#### [Direction]
Copy the items from the line with "You are a computer-use" through the end, replacing "radio" with "toggle" and leaving everything else as it is.

╭─ Material supplied

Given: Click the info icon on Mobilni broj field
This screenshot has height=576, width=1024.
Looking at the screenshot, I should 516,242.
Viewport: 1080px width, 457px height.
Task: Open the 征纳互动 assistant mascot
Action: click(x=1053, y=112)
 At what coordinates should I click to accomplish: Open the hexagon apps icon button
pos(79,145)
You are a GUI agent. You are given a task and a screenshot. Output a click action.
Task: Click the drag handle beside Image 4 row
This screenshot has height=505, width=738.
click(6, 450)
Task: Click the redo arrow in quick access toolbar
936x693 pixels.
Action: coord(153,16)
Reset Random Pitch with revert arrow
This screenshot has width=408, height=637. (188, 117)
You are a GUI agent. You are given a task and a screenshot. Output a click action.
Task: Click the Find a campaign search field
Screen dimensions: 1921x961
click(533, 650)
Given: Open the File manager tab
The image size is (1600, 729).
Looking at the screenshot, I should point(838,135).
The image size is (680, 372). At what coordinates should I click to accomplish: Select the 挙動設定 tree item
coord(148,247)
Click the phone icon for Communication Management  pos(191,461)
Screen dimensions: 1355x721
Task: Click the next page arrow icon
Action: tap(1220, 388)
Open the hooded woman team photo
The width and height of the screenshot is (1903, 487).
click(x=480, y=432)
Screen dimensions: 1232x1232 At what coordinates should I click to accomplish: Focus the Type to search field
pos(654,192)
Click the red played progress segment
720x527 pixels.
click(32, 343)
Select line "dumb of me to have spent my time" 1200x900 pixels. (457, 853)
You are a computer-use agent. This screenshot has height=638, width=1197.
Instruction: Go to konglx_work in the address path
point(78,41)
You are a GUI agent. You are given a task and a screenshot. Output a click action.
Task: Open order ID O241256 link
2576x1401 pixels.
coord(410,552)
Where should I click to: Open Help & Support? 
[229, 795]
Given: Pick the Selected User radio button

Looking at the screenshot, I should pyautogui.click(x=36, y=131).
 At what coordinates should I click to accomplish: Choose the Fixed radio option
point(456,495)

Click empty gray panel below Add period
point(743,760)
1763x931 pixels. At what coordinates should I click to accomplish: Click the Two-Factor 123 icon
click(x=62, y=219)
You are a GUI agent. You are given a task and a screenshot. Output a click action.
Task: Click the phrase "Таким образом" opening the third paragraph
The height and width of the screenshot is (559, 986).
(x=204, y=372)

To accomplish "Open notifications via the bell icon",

╰─

#### [Answer to the problem]
You are a computer-use agent. This screenshot has height=638, width=1197.
Instruction: Go to konglx_work in the address path
point(78,41)
You are a GUI agent. You are given a task and a screenshot. Output a click action.
Task: Open order ID O241256 link
2576x1401 pixels.
coord(410,552)
Where should I click to: Open Help & Support? 
[229, 795]
Given: Pick the Selected User toggle button

Looking at the screenshot, I should pyautogui.click(x=36, y=131).
 At what coordinates should I click to accomplish: Choose the Fixed toggle option
point(456,495)

Click empty gray panel below Add period
point(743,760)
1763x931 pixels. At what coordinates should I click to accomplish: Click the Two-Factor 123 icon
click(x=62, y=219)
You are a GUI agent. You are given a task and a screenshot. Output a click action.
Task: Click the phrase "Таким образом" opening the third paragraph
The height and width of the screenshot is (559, 986).
(x=204, y=372)

To accomplish "Open notifications via the bell icon",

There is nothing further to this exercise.